Note: if you also have files in S3 that you'd like to ingest, we recommend you use Glue's built-in data catalog. See [here](./s3.md) for a quick guide on how to set up a crawler on Glue and ingest the outputs with DataHub.
| `database_pattern.allow` | | | List of regex patterns for databases to include in ingestion. |
| `database_pattern.deny` | | | List of regex patterns for databases to exclude from ingestion. |
| `database_pattern.ignoreCase` | | `True` | Whether to ignore case sensitivity during pattern matching. |
| `table_pattern.allow` | | | List of regex patterns for fully-qualified table names (in the format `database_name.table_name`) to include in ingestion. |
| `table_pattern.deny` | | | List of regex patterns for fully-qualified table names (in the format `database_name.table_name`) to exclude from ingestion. |
| `table_pattern.ignoreCase` | | `True` | Whether to ignore case sensitivity during pattern matching. |
| `glue_s3_lineage_direction` | | `upstream` | If `upstream`, S3 is upstream to Glue. If `downstream` S3 is downstream to Glue. |
| `extract_owners` | | `True` | When enabled, extracts ownership from Glue directly and overwrites existing owners. When disabled, ownership is left empty for datasets. |
| `domain.domain_key.allow` | | | List of regex patterns for tables to set domain_key domain key (domain_key can be any string like `sales`. There can be multiple domain key specified. |
To ingest glue catalog from another aws account, use the `catalog_id` field. Note that glue job is not affected by this field and it only ingests from aws caller's account. So if you are ingestion glue catalog from another aws account, you may set `extract_transforms` as `False` to avoid the discrepancy between glue catalog and glue jobs.
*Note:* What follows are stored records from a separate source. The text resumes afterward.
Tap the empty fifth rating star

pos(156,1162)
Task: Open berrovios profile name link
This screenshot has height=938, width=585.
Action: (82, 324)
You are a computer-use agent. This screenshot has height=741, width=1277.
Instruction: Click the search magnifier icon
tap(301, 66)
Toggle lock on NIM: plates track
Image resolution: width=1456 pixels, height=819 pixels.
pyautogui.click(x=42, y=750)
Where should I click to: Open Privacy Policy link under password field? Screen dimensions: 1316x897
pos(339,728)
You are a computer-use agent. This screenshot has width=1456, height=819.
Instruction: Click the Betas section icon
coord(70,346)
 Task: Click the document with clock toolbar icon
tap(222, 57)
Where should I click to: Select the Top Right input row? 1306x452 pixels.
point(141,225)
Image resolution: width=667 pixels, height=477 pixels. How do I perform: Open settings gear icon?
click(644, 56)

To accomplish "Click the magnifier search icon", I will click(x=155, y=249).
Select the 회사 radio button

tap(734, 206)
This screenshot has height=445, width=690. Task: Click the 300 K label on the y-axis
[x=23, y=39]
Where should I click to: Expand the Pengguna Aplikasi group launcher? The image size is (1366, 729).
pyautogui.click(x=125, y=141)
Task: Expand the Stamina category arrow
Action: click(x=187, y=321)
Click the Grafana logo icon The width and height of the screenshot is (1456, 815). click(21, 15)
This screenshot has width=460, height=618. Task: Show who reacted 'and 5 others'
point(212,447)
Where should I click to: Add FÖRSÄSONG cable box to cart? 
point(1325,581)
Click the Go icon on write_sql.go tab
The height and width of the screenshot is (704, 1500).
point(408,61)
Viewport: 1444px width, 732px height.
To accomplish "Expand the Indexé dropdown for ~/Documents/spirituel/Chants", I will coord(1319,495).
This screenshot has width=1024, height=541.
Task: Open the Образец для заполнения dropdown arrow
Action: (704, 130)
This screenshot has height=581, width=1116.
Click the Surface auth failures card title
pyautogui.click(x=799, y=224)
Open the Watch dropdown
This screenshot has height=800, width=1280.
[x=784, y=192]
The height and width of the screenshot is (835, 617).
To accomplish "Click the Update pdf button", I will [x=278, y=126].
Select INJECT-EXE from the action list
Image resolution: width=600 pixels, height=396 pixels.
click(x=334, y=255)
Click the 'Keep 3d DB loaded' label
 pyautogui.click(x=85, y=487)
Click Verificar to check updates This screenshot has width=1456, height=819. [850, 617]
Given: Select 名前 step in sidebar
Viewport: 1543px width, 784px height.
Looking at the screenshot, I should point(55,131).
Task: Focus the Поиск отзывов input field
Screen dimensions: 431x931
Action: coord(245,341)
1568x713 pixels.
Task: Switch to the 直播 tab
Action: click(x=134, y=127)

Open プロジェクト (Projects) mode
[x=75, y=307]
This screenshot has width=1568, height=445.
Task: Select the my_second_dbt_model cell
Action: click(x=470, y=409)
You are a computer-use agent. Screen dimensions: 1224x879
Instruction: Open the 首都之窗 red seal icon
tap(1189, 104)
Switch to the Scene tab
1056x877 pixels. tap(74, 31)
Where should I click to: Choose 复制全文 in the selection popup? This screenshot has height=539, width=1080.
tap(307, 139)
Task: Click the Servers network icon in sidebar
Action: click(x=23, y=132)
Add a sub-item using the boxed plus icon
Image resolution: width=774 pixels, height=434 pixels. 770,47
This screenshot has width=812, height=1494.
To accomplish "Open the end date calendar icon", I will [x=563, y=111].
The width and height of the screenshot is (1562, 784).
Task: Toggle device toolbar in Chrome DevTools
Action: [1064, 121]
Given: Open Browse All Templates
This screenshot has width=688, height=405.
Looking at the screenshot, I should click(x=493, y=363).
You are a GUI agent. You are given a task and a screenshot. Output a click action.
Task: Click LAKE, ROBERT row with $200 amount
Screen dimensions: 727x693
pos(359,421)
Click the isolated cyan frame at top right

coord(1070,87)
To capture lineage across Glue jobs and databases, a requirements must be met – otherwise the AWS API is unable to report any lineage. The job must be created in Glue Studio with the "Generate classic script" option turned on (this option can be accessed in the "Script" tab). Any custom scripts that do not have the proper annotations will not have reported lineage.